Nadine: Ja, ich denke schon, dass ich mich ein wenig in eine Frau hineinversetzen kann, da ich ja auch die Welt mit den Augen einer Frau zu betrachten versuche. Natürlich weiß ich nicht, was es wirklich bedeutet, eine Frau zu sein und es wäre auch anmaßend, das zu behaupten. Aber je mehr man die weibliche Seite auslebt, werden einem ja nicht nur die angenehmen Seiten bewusst, wie ein besonderes Interesse zu schönen Dingen wie Mode, Beauty, Schmuck, Blumen etc., oder die Aufmerksamkeit, die einem als Frau gegeben wird, wie
beispielsweise beim Öffnen einer Türe oder bei einem charmanten Gespräch. Man wird aber auch mit anderen, nicht so tollen Dingen konfrontiert. Wenn ich als Frau unterwegs bin, würde ich beispielsweise vor allem in der Nacht einsame Bahnunterführungen meiden, worüber ich als Mann keinen Gedanken verliere. Ich bin viel
sensibler als viele meiner Geschlechtsgenossen, wenn es darum geht, dass Frauen im Berufsleben benachteiligt werden, und finde manche Männergespräche, in denen es um Frauen geht, einfach widerlich. Und es ist mir auch bewusst, dass ein Leben als Frau auch aufwendiger ist als das eines Mannes. Es kostet Zeit, sich um den eigenen Körper zu kümmern (was Frauen viel bewusster machen als Männer), sich schön zu machen, sich zu schminken, Nägel zu lackieren, die richtige Kleidung und den passen Schmuck zu wählen, etc. – von der Doppelbelastung, unter der viele Frauen leiden, ganz zu schweigen.

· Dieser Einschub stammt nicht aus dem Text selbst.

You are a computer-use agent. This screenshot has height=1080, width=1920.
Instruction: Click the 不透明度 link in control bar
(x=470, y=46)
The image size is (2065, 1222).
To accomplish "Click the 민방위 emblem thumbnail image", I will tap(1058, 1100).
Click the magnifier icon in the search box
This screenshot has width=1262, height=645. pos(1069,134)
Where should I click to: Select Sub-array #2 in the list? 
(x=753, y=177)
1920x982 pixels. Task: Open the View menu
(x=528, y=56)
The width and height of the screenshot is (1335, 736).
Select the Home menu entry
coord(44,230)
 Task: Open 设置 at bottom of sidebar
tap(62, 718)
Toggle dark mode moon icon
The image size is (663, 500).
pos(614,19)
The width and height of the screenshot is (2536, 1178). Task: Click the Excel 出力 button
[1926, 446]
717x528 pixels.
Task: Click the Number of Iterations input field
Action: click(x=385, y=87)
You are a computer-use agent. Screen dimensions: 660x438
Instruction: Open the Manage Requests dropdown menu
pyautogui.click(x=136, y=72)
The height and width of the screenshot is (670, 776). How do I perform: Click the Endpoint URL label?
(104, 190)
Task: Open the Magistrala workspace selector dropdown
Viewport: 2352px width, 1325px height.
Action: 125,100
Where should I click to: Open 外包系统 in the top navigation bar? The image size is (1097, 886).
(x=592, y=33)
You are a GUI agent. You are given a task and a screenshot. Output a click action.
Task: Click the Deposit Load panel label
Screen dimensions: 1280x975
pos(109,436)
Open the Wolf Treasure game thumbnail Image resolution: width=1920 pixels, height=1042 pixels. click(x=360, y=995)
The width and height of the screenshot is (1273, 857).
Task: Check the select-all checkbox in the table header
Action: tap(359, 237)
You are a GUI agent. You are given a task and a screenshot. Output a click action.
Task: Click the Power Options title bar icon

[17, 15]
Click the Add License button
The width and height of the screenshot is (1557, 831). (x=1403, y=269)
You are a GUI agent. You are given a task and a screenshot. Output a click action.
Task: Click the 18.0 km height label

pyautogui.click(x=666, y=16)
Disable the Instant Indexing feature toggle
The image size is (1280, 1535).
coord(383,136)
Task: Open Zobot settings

Abschließend möchte ich mich noch bei euch für euer Interesse und tollen Fragen bedanken! Es hat mir sehr viel Spaß gemacht euch auf diesem Wege etwas mehr berichten zu können. Ich hoffe, daß Ihr durch die Antworten nun einen weiteren Einblick in die Welt des Cross-Dressings erhalten habt.
Natürlich möchte ich mich an dieser Stelle auch noch einmal bei Nadine bedanken, daß Sie meiner Einladung gefolgt ist und sich an dieser interessanten Fragerunde beteiligt hat.